Des expertes juristes ont tiré, vendredi, la sonnette d’alarme concernant «le risque d’une régression» des acquis de la femme tunisienne dans la Constitution post-révolution.


 

«Les risques de régression ne concernent pas uniquement les droits de la femme puisqu’il s’agit en fait d’une remise en cause de tout un modèle de société initié en 1956 avec l’édification de la Tunisie moderne», a expliqué le doyen Sadok Belaid, intervenant vendredi lors d’une rencontre organisée par le Credif sur le thème «Le Csp: questions actuelles».

«Il y a un risque sérieux que les droits des femmes soient minorés», a-t-il dit, mais le vrai danger réside dans «une remise en cause de l’ensemble des droits et des libertés» a dit M. Belaid, citant le projet final du chapitre relatif aux droits et libertés qui sera inscrit dans la nouvelle Constitution.

Plusieurs intervenantes ont mis en garde contre «une approche de droit naturel pour des questions juridiques de droit positif». L’une des conséquences de cet amalgame, ont-elles expliqué, c'est le projet de l’article 28 de la Constitution.

L’article 28 tel qu’il a été voté en commission à l’Assemblée constituante, prône «la complémentarité» entre l’homme et la femme et renie par la même le principe d’«égalité», principale revendication des manifestants le 14 janvier 2011.

L’article, voté à 12 voix, propose aussi une définition de la femme comme étant complémentaire de l’homme et non comme son égal.
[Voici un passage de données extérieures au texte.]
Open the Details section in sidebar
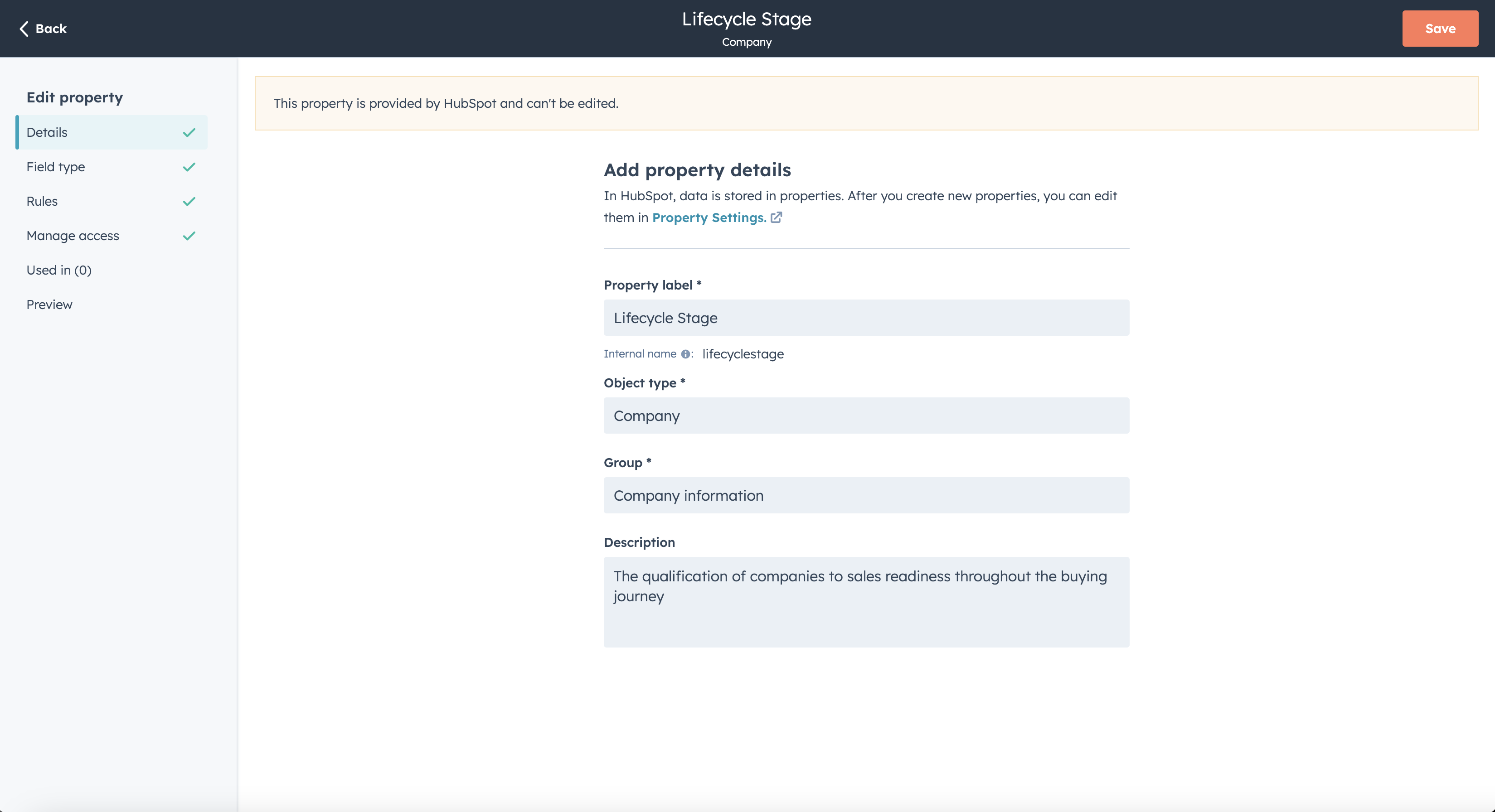This screenshot has height=812, width=1495. [x=47, y=132]
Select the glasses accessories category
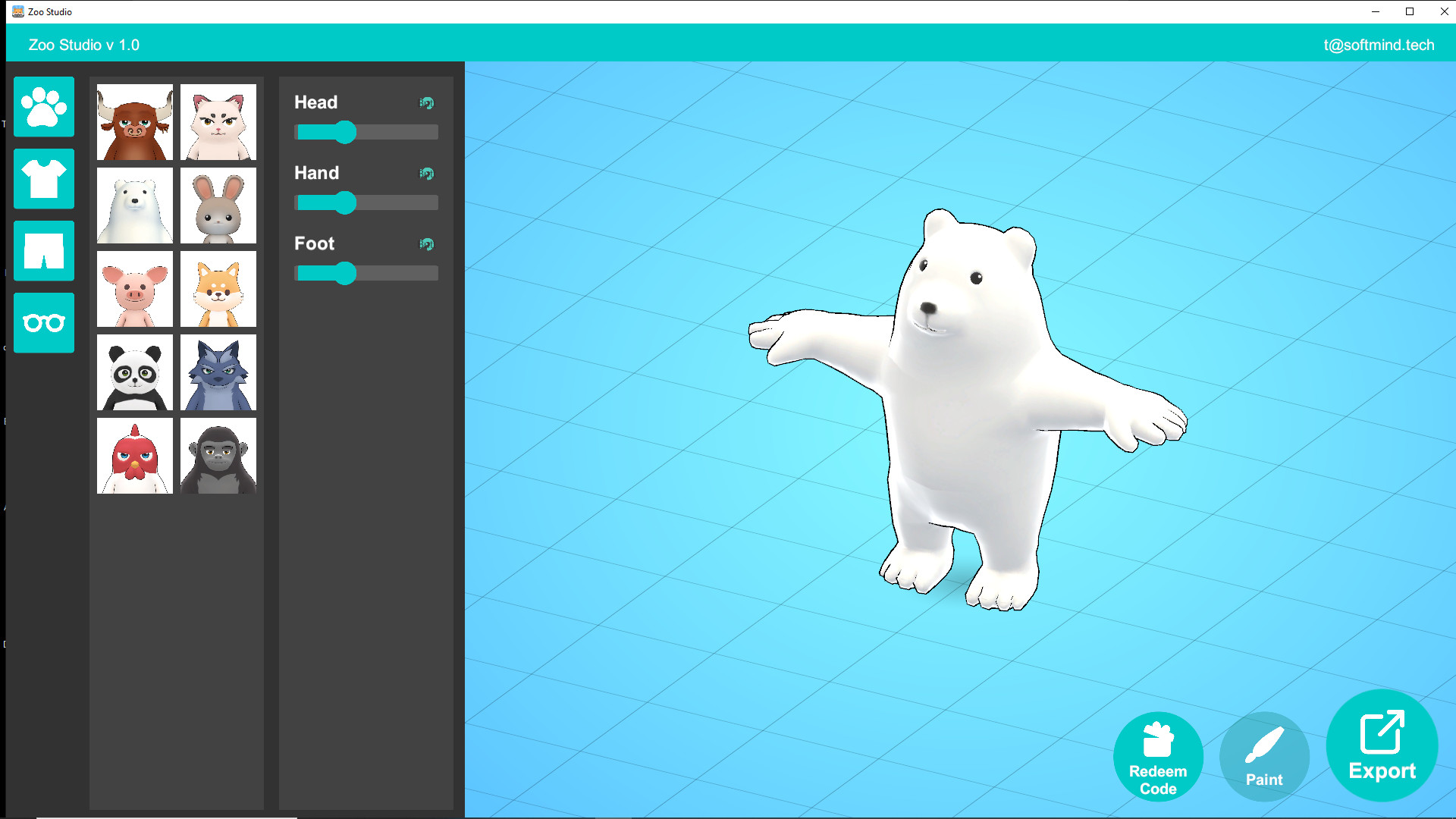This screenshot has width=1456, height=819. click(x=43, y=322)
Autant dire qu’il ne considère pas la femme comme étant que citoyenne à part entière.

L’article 28 du projet de la constitution se trouve aussi dans une certaine mesure en contradiction avec le contenu de l’article 22 du même projet de la constitution qui fait référence au principe d'égalité. Le vote de cet article s'est fait en l’absence des constituants de la «troïka».

L’absence d’une véritable culture de l’égalité risque d’induire en erreur la société, a expliqué de son côté la juriste Monia El-Abed, appelant à l’organisation d’une large campagne de sensibilisation.
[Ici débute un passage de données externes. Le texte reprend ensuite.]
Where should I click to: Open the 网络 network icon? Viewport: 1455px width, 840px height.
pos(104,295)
L’actuel Csp oscille entre la modernité et l’approche traditionaliste, a encore dit Mme El-Abed affirmant que l’actuel Csp gagnerait plutôt à être revu vers une plus grande confirmation des droits des femmes.

Moins alarmiste, la sociologue Souad Triki explique qu’en pratique, la société tunisienne adhère totalement au contenu du Csp mais l’absence d’une stratégie claire et d’un véritable plaidoyer en faveur des acquis de la femme risque de mettre en danger le modèle de la société tunisienne.

Le Credif œuvre à impulser le processus moderniste des droits des femmes à travers le développement d’une réflexion profonde sur les principales questions d’actualité, a expliqué Dalenda Larguech, directrice générale du Centre.